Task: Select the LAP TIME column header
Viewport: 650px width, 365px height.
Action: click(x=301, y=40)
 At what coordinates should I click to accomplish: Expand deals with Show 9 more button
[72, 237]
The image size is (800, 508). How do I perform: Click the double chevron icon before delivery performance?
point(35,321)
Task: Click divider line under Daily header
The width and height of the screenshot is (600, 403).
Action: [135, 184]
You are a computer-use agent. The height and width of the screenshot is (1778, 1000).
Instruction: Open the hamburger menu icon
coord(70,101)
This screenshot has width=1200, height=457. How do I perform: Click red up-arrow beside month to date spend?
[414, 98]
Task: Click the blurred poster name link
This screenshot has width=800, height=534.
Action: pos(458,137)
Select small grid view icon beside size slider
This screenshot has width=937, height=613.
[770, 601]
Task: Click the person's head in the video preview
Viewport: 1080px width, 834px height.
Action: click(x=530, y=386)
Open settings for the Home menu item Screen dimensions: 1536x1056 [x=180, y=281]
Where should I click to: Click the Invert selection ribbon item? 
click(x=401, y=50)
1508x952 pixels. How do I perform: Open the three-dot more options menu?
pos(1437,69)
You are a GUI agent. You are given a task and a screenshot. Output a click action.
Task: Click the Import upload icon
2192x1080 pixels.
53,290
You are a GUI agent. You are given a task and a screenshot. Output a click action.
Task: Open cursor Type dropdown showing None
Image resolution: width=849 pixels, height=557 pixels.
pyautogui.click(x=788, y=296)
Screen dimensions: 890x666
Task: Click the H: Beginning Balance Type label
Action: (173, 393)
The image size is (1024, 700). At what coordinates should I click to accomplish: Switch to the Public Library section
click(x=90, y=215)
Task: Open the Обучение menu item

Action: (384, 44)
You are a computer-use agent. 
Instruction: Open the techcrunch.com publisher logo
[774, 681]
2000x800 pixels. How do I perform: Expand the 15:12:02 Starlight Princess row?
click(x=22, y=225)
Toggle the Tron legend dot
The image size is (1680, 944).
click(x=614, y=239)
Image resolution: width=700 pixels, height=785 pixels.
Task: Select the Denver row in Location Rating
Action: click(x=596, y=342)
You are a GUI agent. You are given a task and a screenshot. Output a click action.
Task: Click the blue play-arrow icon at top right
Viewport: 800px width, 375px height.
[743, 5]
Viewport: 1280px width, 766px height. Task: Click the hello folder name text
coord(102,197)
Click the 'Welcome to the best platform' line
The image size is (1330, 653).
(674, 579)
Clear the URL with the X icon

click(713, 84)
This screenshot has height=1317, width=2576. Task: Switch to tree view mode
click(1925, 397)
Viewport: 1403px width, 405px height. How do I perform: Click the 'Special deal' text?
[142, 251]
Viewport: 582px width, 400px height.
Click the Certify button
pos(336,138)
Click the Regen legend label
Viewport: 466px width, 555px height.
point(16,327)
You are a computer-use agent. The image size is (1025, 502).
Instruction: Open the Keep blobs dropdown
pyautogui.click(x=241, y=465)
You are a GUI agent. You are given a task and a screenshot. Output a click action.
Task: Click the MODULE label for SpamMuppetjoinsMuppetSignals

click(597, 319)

━━━━━━━━

REQUEST — Transcribe the data above line for line, without changing a single character.

OUTPUT OF THE TASK —
Task: Select the LAP TIME column header
Viewport: 650px width, 365px height.
Action: click(x=301, y=40)
 At what coordinates should I click to accomplish: Expand deals with Show 9 more button
[72, 237]
The image size is (800, 508). How do I perform: Click the double chevron icon before delivery performance?
point(35,321)
Task: Click divider line under Daily header
The width and height of the screenshot is (600, 403).
Action: [135, 184]
You are a computer-use agent. The height and width of the screenshot is (1778, 1000).
Instruction: Open the hamburger menu icon
coord(70,101)
This screenshot has width=1200, height=457. How do I perform: Click red up-arrow beside month to date spend?
[414, 98]
Task: Click the blurred poster name link
This screenshot has width=800, height=534.
Action: pos(458,137)
Select small grid view icon beside size slider
This screenshot has width=937, height=613.
[770, 601]
Task: Click the person's head in the video preview
Viewport: 1080px width, 834px height.
Action: click(x=530, y=386)
Open settings for the Home menu item Screen dimensions: 1536x1056 [x=180, y=281]
Where should I click to: Click the Invert selection ribbon item? 
click(x=401, y=50)
1508x952 pixels. How do I perform: Open the three-dot more options menu?
pos(1437,69)
You are a GUI agent. You are given a task and a screenshot. Output a click action.
Task: Click the Import upload icon
2192x1080 pixels.
53,290
You are a GUI agent. You are given a task and a screenshot. Output a click action.
Task: Open cursor Type dropdown showing None
Image resolution: width=849 pixels, height=557 pixels.
pyautogui.click(x=788, y=296)
Screen dimensions: 890x666
Task: Click the H: Beginning Balance Type label
Action: (173, 393)
The image size is (1024, 700). At what coordinates should I click to accomplish: Switch to the Public Library section
click(x=90, y=215)
Task: Open the Обучение menu item

Action: (384, 44)
You are a computer-use agent. 
Instruction: Open the techcrunch.com publisher logo
[774, 681]
2000x800 pixels. How do I perform: Expand the 15:12:02 Starlight Princess row?
click(x=22, y=225)
Toggle the Tron legend dot
The image size is (1680, 944).
click(x=614, y=239)
Image resolution: width=700 pixels, height=785 pixels.
Task: Select the Denver row in Location Rating
Action: click(x=596, y=342)
You are a GUI agent. You are given a task and a screenshot. Output a click action.
Task: Click the blue play-arrow icon at top right
Viewport: 800px width, 375px height.
[743, 5]
Viewport: 1280px width, 766px height. Task: Click the hello folder name text
coord(102,197)
Click the 'Welcome to the best platform' line
The image size is (1330, 653).
(674, 579)
Clear the URL with the X icon

click(713, 84)
This screenshot has height=1317, width=2576. Task: Switch to tree view mode
click(1925, 397)
Viewport: 1403px width, 405px height. How do I perform: Click the 'Special deal' text?
[142, 251]
Viewport: 582px width, 400px height.
Click the Certify button
pos(336,138)
Click the Regen legend label
Viewport: 466px width, 555px height.
point(16,327)
You are a computer-use agent. The image size is (1025, 502).
Instruction: Open the Keep blobs dropdown
pyautogui.click(x=241, y=465)
You are a GUI agent. You are given a task and a screenshot. Output a click action.
Task: Click the MODULE label for SpamMuppetjoinsMuppetSignals

click(597, 319)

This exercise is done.